I was reminded recently that here in Reston we still have citizens with the courage to speak up for the community to government that seems unresponsive, incompetent or worse. The context was a key meeting of Fairfax Supervisor Hudgins’ Reston Master Plan Special Study Task Force (affectionately, the RMPSSTF). The name alone suggests they have something to hide.

This august body of twenty-some developers and assorted others is in year three of a two-part study. When established, the study was to be completed in one year, yielding recommendations to the Fairfax County Board of Supervisors for a new master plan for future development of Reston. On June 12, the Task Force convened to receive a vital transportation analysis (due 18 months earlier). The analysis was to be a framework for part one of the Task Force’s work within which to shape future land uses and limits for the areas around three new rail stations. Instead, it was presented in a preliminary, incomplete state well after the Task Force has formulated, but still not adopted, high density land-use plans for the Dulles Corridor/rail line area. It is a classic case of building a cart—sort of—to precede a horse with two bad legs.

The fundamental conclusions of the half-baked analysis are that if all of the transportation infrastructure conceived of by planners were in fact completely built and ready to go within the 20-year time horizon of a new Master Plan with visions of high density sugar plums, it would be insufficient to support the massive new construction. That is, traffic would be congested at levels the staff could not adequately express. And there’s another catch! As the transportation and planning staffs of the county were forced to admit, the bulk of the infrastructure is not likely to be even approved for funding much less built within the planning horizon. The infrastructure envisioned but not likely within 20 years includes four more crossings of the Dulles Access Road/rail line at South Lakes Drive, Soapstone Drive, Town Center, and Rock Hill Road.

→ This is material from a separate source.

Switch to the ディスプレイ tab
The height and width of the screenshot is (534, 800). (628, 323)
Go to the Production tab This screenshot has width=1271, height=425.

The best planner in the room, Lake Anne’s own John Carter, asked the obvious question: Will the land use plan the Task Force is contemplating be in balance with the infrastructure expected within the timeframe? The answer was clearly no, but no one on the county staff was willing to say. Jerry Volloy, former chief staffer at Reston Association, put it more bluntly. He said that Tysons Corner is already dysfunctional. What is being proposed will make Reston dysfunctional just like Tysons. Terry Maynard, of RCA’s Reston 2020 Committee, pointed out flaws in the transportation data and glaring inconsistencies with the Task Force’s preliminary findings. Task Force member Judith Pew added common sense suggestions to the mix.

Through it all, County staff and those sympathetic to developer interests refused to accept the implications of conflict between too much construction and too little infrastructure. Since the negative context for public investment such as transport infrastructure is unlikely to change in conservative Virginia any time soon, the only way to bring land use and infrastructure into some semblance of equilibrium is to reduce the densities commensurate with realistic expectations for infrastructure. The County’s refusal to listen to concerned citizens or confront the obvious reinforces my own view that we are unlikely to get it right for Reston’s future until we can make these choices for ourselves. Surely we can do better. Think town or city!